- _Records for processing_:

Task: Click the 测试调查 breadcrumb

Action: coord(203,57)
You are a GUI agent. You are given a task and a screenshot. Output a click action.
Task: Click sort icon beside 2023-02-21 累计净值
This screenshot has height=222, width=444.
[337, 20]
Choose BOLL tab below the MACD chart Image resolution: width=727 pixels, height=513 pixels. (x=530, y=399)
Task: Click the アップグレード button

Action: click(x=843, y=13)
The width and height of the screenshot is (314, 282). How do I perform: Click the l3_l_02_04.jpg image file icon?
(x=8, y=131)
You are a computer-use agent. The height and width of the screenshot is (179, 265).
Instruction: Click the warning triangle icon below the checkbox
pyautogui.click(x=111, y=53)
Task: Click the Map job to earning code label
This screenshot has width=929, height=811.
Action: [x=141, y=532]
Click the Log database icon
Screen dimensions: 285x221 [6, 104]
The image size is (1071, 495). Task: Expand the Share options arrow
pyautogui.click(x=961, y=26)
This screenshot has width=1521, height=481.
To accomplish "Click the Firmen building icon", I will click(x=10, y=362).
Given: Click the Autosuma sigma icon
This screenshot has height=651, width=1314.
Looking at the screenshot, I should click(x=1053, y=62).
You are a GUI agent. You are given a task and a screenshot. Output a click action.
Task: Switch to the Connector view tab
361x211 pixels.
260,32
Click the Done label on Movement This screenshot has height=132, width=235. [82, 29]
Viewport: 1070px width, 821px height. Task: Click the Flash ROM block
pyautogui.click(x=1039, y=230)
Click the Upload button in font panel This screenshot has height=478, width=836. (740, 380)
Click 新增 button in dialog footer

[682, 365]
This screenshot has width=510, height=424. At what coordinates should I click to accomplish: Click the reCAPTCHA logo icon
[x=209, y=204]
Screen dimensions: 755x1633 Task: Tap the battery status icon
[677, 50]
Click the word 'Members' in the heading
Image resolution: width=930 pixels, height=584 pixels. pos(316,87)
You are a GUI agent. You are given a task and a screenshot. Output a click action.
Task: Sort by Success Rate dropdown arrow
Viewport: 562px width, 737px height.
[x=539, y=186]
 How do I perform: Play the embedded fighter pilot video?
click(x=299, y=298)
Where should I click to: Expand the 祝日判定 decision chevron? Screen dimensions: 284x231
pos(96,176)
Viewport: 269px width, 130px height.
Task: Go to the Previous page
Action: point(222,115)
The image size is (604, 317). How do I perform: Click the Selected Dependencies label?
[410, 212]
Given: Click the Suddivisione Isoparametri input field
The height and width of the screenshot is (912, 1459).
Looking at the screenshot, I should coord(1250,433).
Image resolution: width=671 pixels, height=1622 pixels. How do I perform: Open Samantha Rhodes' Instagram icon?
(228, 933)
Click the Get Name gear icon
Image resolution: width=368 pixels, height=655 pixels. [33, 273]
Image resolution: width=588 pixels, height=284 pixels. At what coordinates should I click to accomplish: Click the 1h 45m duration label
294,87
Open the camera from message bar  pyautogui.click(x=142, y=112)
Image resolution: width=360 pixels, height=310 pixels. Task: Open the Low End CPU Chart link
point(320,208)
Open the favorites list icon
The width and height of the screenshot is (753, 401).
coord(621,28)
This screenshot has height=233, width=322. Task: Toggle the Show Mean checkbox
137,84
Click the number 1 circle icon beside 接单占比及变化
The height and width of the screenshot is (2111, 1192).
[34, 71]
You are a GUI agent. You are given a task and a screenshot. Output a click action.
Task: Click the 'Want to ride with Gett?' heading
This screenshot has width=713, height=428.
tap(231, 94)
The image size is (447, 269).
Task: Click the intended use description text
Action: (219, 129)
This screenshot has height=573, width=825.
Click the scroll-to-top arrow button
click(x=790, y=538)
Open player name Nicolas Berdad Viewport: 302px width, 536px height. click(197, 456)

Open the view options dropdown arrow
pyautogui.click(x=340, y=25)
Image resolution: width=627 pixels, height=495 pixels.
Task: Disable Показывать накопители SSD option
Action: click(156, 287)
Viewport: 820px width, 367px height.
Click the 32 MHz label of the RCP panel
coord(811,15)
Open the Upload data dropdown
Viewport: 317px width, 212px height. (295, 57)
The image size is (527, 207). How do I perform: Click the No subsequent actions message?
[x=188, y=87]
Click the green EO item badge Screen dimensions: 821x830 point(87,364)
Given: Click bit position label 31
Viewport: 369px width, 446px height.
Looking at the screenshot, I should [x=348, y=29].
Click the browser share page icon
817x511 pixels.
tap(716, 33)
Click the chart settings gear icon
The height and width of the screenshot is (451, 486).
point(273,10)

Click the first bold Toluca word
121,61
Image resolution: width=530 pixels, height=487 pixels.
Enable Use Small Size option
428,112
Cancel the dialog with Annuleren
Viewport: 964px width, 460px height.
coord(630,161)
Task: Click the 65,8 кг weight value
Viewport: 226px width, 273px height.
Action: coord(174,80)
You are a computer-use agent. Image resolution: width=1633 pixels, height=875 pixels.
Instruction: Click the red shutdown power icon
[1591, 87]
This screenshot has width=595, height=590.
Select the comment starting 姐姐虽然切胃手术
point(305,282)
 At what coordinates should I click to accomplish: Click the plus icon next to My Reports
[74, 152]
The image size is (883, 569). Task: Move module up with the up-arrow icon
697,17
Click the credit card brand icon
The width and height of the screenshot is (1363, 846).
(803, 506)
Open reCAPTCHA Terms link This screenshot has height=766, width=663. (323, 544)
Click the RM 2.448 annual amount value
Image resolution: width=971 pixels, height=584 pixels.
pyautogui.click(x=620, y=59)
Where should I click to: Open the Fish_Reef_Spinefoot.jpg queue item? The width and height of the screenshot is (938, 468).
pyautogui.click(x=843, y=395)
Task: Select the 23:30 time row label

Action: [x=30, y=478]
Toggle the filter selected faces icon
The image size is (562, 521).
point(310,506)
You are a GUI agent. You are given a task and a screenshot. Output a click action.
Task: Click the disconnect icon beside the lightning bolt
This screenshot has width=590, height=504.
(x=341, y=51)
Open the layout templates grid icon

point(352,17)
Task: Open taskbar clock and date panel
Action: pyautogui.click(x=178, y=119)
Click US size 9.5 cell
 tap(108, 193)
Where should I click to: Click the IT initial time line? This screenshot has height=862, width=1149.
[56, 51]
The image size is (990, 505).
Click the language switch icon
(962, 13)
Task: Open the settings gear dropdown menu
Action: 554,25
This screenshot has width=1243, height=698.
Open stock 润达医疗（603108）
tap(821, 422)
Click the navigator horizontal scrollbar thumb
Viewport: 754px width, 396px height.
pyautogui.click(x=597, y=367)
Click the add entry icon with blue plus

- _Goal of the exercise_: Each line in the entries above, starting at the line with "This screenshot has width=929, height=811." and ending at the line with "This screenshot has width=1521, height=481.", is to be printed exactly, and only those lines.

- _Completed task_:
This screenshot has width=929, height=811.
Action: [x=141, y=532]
Click the Log database icon
Screen dimensions: 285x221 [6, 104]
The image size is (1071, 495). Task: Expand the Share options arrow
pyautogui.click(x=961, y=26)
This screenshot has width=1521, height=481.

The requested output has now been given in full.